ASSIGNMENT: Show every line below where "computer" appears.

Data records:
- - -

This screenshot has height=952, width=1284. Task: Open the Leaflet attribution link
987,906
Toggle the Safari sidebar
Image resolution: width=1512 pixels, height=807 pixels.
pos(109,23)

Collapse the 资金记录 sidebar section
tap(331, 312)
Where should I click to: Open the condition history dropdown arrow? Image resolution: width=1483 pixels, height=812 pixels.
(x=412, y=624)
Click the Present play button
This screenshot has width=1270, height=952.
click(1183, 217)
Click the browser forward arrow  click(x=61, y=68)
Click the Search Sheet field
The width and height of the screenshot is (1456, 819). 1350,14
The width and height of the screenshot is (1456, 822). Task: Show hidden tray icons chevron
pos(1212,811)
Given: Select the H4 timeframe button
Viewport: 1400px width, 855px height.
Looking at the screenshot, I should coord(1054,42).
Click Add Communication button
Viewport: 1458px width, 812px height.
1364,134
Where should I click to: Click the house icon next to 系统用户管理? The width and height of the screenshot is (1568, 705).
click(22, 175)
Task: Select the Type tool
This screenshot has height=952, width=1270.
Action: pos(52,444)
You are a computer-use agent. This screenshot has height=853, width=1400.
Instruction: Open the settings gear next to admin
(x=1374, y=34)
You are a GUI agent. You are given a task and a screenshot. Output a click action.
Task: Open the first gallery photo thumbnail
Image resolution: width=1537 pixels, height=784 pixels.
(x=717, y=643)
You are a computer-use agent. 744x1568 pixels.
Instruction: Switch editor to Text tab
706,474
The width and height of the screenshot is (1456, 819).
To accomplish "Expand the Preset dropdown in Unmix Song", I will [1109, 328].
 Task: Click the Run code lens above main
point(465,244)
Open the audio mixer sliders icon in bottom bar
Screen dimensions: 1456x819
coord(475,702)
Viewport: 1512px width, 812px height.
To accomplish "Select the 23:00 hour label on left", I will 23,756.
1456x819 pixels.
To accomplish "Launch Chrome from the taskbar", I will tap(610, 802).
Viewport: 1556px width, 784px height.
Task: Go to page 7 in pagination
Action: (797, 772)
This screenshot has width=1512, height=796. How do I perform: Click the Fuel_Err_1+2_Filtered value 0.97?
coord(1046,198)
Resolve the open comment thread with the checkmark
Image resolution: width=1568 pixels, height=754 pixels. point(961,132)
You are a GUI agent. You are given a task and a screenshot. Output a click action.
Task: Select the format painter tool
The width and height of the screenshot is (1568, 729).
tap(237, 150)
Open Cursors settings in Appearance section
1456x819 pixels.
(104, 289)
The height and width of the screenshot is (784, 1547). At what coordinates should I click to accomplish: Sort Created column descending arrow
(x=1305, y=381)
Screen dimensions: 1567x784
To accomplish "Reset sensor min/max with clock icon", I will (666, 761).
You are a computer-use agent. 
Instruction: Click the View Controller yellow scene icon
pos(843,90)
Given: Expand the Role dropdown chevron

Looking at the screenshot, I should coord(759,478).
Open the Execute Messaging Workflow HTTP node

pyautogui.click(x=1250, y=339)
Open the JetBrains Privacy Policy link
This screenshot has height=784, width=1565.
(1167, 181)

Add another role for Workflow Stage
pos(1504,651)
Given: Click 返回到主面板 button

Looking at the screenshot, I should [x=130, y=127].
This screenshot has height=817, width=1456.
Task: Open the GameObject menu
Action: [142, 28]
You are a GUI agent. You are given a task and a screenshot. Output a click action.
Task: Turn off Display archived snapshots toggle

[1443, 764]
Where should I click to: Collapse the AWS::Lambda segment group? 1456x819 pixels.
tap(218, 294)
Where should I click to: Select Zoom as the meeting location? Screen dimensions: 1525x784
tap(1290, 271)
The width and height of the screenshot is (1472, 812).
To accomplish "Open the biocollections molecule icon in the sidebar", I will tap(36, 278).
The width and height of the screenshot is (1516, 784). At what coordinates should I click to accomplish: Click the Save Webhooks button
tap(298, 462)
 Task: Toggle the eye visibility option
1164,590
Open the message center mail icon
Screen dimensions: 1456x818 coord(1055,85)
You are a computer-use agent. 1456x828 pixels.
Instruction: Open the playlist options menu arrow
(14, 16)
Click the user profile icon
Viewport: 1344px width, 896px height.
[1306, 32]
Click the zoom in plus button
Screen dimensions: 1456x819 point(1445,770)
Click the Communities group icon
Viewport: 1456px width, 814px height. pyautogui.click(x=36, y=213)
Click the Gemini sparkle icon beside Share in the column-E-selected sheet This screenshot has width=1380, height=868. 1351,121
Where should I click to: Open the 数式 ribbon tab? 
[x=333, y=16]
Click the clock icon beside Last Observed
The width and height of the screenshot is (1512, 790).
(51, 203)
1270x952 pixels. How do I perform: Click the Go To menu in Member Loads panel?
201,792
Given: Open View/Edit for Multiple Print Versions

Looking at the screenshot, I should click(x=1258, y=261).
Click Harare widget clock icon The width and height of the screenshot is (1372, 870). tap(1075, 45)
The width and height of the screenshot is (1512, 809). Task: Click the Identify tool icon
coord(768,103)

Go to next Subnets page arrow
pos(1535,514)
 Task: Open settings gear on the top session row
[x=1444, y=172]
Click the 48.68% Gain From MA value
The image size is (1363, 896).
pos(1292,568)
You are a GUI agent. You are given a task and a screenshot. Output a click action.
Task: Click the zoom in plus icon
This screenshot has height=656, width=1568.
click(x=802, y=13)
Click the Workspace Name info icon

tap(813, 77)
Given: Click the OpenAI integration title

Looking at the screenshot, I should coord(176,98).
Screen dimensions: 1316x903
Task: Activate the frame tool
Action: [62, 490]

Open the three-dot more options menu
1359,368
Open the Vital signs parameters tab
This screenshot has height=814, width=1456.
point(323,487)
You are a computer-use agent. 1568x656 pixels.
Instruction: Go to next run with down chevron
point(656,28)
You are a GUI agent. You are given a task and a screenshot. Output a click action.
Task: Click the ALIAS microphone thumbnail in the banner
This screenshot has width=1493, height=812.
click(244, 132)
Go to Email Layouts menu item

- - -

EXERCISE ANSWER:
You are a computer-use agent. This screenshot has height=853, width=1400.
You are a computer-use agent. 744x1568 pixels.
You are a computer-use agent. 
You are a computer-use agent. 1456x828 pixels.
You are a computer-use agent. 1568x656 pixels.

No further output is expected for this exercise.